Objective: To determine the efficacy of positioning the affected shoulder in flexion and external rotation to prevent contracture shortly after stroke.
Design: Prospective, parallel-group, randomized controlled trial.
Setting: Four metropolitan mixed rehabilitation units.
Participants: A volunteer sample of 36 subjects (minus 5 dropouts), whose mean age was 68 years and had had their first stroke within the past 20 days.

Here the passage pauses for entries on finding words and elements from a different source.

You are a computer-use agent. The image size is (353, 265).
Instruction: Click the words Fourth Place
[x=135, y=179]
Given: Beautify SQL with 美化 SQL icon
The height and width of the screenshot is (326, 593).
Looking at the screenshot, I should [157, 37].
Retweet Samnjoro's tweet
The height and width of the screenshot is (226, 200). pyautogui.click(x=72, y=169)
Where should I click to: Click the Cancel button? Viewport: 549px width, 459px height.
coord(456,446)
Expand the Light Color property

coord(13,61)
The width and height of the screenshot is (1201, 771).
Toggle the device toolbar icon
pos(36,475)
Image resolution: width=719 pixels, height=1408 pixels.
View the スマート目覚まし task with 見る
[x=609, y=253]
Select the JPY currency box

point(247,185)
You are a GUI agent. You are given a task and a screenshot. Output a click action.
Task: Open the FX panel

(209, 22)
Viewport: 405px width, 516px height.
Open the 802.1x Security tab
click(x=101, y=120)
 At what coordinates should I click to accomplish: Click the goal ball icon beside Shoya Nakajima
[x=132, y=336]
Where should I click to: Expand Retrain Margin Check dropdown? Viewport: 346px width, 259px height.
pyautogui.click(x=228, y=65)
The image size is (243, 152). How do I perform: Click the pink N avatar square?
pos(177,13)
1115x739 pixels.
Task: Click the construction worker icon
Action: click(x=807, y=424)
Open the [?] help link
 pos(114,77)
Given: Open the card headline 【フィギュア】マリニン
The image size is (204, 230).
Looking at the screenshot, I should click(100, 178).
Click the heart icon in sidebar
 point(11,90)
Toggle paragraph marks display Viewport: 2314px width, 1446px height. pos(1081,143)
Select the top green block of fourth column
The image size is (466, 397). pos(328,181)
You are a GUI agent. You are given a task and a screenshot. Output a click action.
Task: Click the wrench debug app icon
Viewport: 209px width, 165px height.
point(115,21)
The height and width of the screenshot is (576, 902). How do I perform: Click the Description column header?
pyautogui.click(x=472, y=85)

Interventions: The experimental group received two 30-minute sessions a day, 5 days a week, for 4 weeks, during which the affected upper limb was placed in maximum comfortable external rotation and 90 degrees of flexion. Both the experimental and control groups received up to 10 minutes of shoulder exercises and standard upper-limb care.
Main outcome measures: Contracture was measured as the maximum passive shoulder external rotation and flexion of the affected side as compared with the intact side. Measures were taken at 2 and 6 weeks after stroke by an assessor blinded to group allocation.
Results: The 30-minute program of positioning the shoulder in maximum external rotation significantly reduced the development of contractures in the experimental group, compared with the control group ( P =.03). The 30-minute program of positioning the shoulder in 90 degrees of flexion did not prevent contractures in the experimental group as compared with the control group ( P =.88).
Conclusions: At least 30 minutes a day of positioning the affected shoulder in external rotation should be started as soon as possible for stroke patients who have little activity in the upper arm.